Conventional clinical endpoints also present a more fundamental, if rarely noted, problem. Chronic diseases can cause irreversible effects, but when no treatment is available, there is little incentive to diagnose the disease early, so it usually is not diagnosed until clinical effects surface. At that point, a drug may be able to deliver so little clinical improvement to most patients that it is viewed as a failure.
Very rare diseases present another problem: there are often too few patients to conduct a statistically robust double-blind trial, and focusing on molecular scale effects is the only alternative. Moreover, rare hereditary diseases are often strongly and unequivocally linked to specific genetic mutations and the flawed proteins that they code for, and a drug’s ability to block the protein’s pathological effects or a genetic therapy’s ability to replace the mutant gene with a normal one should be accepted as a concomitantly strong demonstration of the therapy’s efficacy. This will be particularly important when dealing with genetic therapies. Because they are genetic, the disorders can start developing very early in life, and to be effective the genetic therapies will have to start equally early. But these disorders are usually slow to develop—if they were very quick killers, the faulty genes probably wouldn’t have lasted in the human gene pool for long. So to meet standard FDA requirements of demonstrated clinical benefits, groups of patients who receive these treatments might have to be monitored for many decades. Few drug companies will be eager to invest in these treatments if that is how long they are likely to have to wait for a return.

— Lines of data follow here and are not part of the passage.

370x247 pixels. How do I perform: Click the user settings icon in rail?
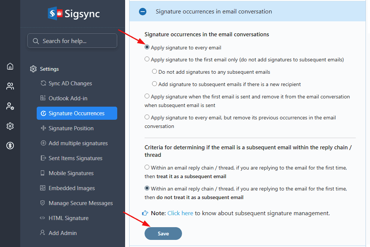coord(10,106)
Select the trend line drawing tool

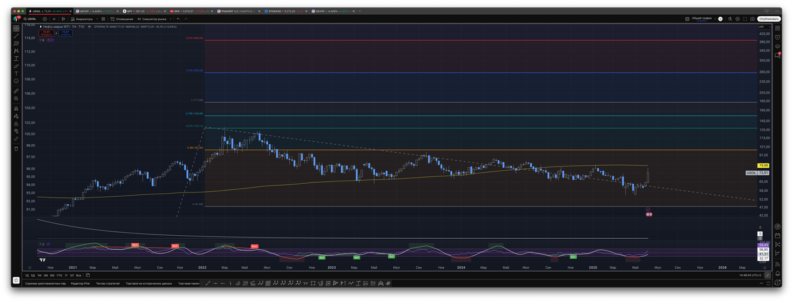[16, 36]
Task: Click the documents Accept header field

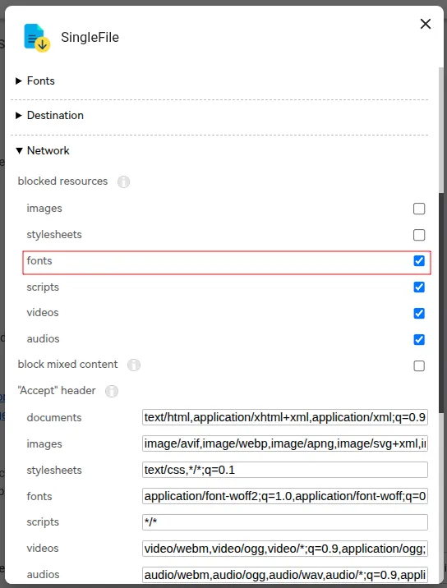Action: [285, 417]
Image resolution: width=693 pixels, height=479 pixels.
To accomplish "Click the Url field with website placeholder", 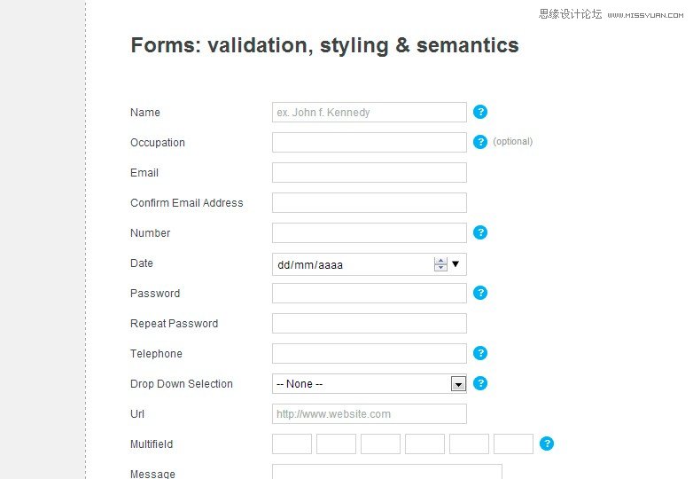I will (369, 413).
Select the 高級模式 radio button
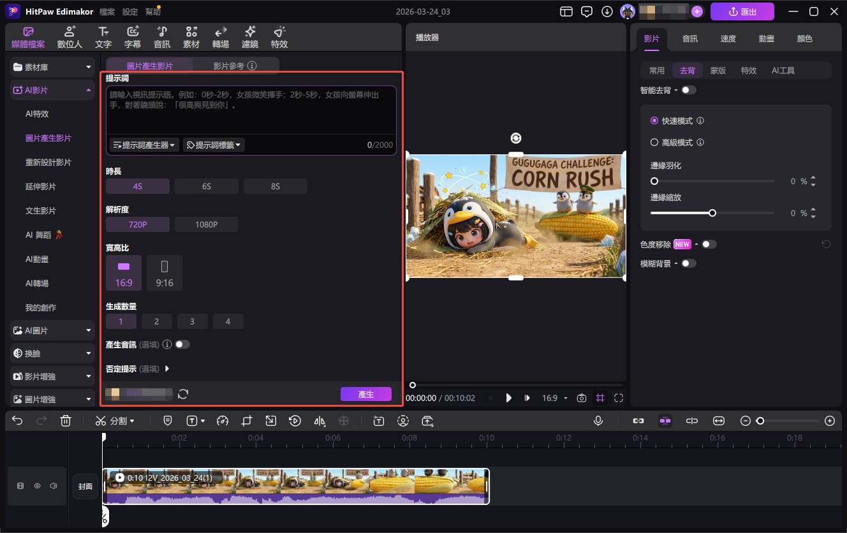Screen dimensions: 847x533 point(654,143)
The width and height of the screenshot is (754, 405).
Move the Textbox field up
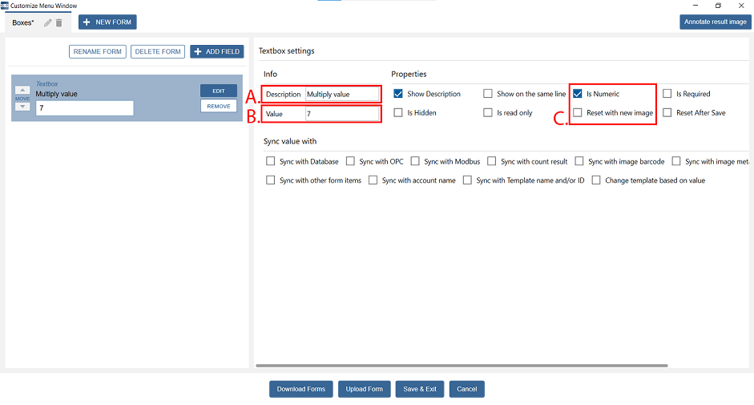22,90
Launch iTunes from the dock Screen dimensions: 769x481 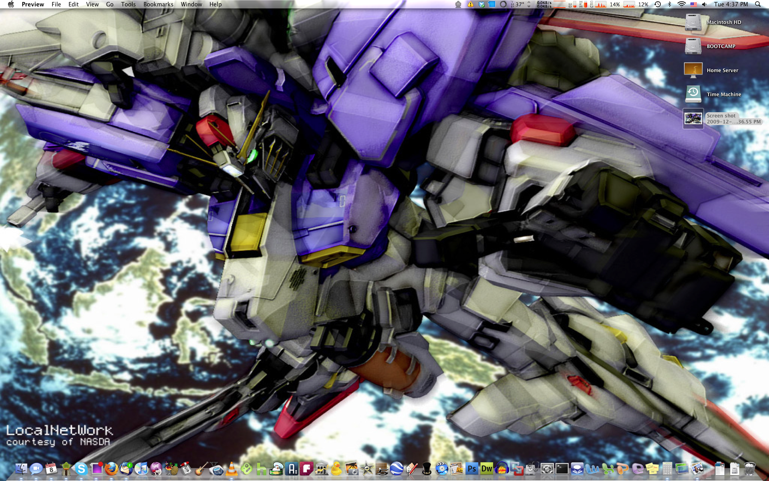click(141, 468)
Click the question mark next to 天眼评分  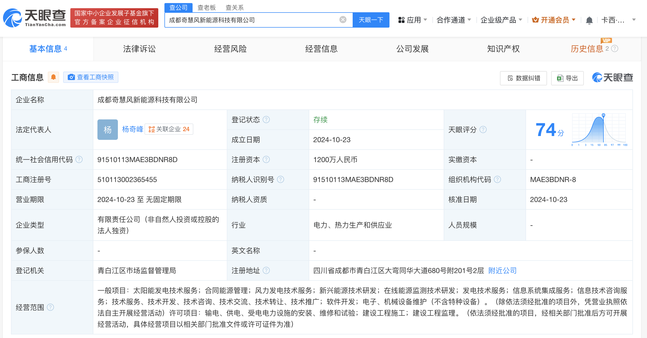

As Dr. Janet Woodcock, currently the head of the FDA’s Center for Drug Evaluation and Research, noted over a decade ago, molecular biomarkers “are the foundation of evidence based medicine—who should be treated, how and with what. …. Outcomes happen to people, not populations.” Precision medicine is inherently personal. The treating doctor and the patient are the only ones who have direct access to the information required to prescribe drugs with molecular precision. We will greatly accelerate, improve, and lower the cost of the drug-approval process by relying much more heavily on doctors who specialize in the treatment of complex diseases.